Welche Mittel helfen gegen sexuelle Unlust?
Ein Allheilmittel, um die Lust wieder anzuregen, gibt es leider nicht. Selbst Viagra ist nur bedingt hilfreich, denn es führt zwar zu einer stabilen Erektion, nicht unbedingt aber zu mehr Lust.

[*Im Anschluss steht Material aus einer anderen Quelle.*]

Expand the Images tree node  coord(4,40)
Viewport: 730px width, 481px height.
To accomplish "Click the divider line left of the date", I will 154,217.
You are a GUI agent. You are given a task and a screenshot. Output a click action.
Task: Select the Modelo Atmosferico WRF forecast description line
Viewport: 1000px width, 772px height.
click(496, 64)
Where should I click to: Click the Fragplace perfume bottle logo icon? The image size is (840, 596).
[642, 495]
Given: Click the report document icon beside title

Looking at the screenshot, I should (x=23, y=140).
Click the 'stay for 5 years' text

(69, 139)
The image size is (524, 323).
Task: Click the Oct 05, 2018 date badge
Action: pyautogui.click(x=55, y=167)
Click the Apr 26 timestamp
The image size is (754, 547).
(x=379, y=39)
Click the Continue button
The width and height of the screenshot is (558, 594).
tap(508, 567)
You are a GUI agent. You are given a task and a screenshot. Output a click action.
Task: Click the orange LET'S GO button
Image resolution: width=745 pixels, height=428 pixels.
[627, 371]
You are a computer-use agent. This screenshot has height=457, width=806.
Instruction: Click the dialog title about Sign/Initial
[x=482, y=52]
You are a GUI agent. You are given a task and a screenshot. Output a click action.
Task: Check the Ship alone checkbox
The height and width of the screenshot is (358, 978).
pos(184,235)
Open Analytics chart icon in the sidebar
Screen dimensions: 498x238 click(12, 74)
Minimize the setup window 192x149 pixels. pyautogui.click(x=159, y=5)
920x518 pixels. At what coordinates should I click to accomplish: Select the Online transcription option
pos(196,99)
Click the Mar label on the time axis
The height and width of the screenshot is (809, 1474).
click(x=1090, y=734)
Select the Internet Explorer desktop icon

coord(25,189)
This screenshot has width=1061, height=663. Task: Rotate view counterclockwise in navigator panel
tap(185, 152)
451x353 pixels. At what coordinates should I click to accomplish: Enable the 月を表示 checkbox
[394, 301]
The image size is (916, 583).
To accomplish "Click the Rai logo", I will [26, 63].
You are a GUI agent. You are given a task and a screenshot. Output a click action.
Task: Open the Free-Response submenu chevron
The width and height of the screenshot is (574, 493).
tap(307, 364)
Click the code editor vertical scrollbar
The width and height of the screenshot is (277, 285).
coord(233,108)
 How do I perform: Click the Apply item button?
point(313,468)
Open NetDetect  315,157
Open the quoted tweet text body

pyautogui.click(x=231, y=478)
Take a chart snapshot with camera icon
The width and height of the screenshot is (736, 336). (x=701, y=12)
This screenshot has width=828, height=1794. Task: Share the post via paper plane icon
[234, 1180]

Aber: Wenn du die Ursachen erkannt hast, lässt sich damit arbeiten. So kannst du zum Beispiel in deiner Partnerschaft neue Impulse setzen. Ihr könntet versuchen, euch auf eine neue Art kennenzulernen, vielleicht mit Rollenspielen oder Ähnlichem. Die Basis ist auf jeden Fall eine offene und absolut ehrliche Kommunikation. Sag, was dir gefällt und was nicht und sprich aus, was in dir vorgeht.
Eine weitere Option sind natürliche Mittel, also Pflanzen und Nahrungsergänzungsmittel. Meistens ist die Wirkung nicht unbedingt wissenschaftlich nachgewiesen, sondern beruht eher auf Erfahrungswerten. Einen Versuch ist es jedoch allemal wert.
Versuchen kannst du beispielsweise:
- Maca (Pflanzenextrakt)
- Ginseng
- L-Arginin (fördert die Durchblutung)
- Gingko biloba (teils positive Effekte bei sexuellen Nebenwirkungen von Antidepressiva)
- Zink und Vitamin D
Einen Schritt härter sind verschreibungspflichtige Medikamente. Dazu gehören unter anderem Bremelanotid oder auch Testosteron-Gel oder -Pflaster. Das geht allerdings nur unter ärztlicher Aufsicht.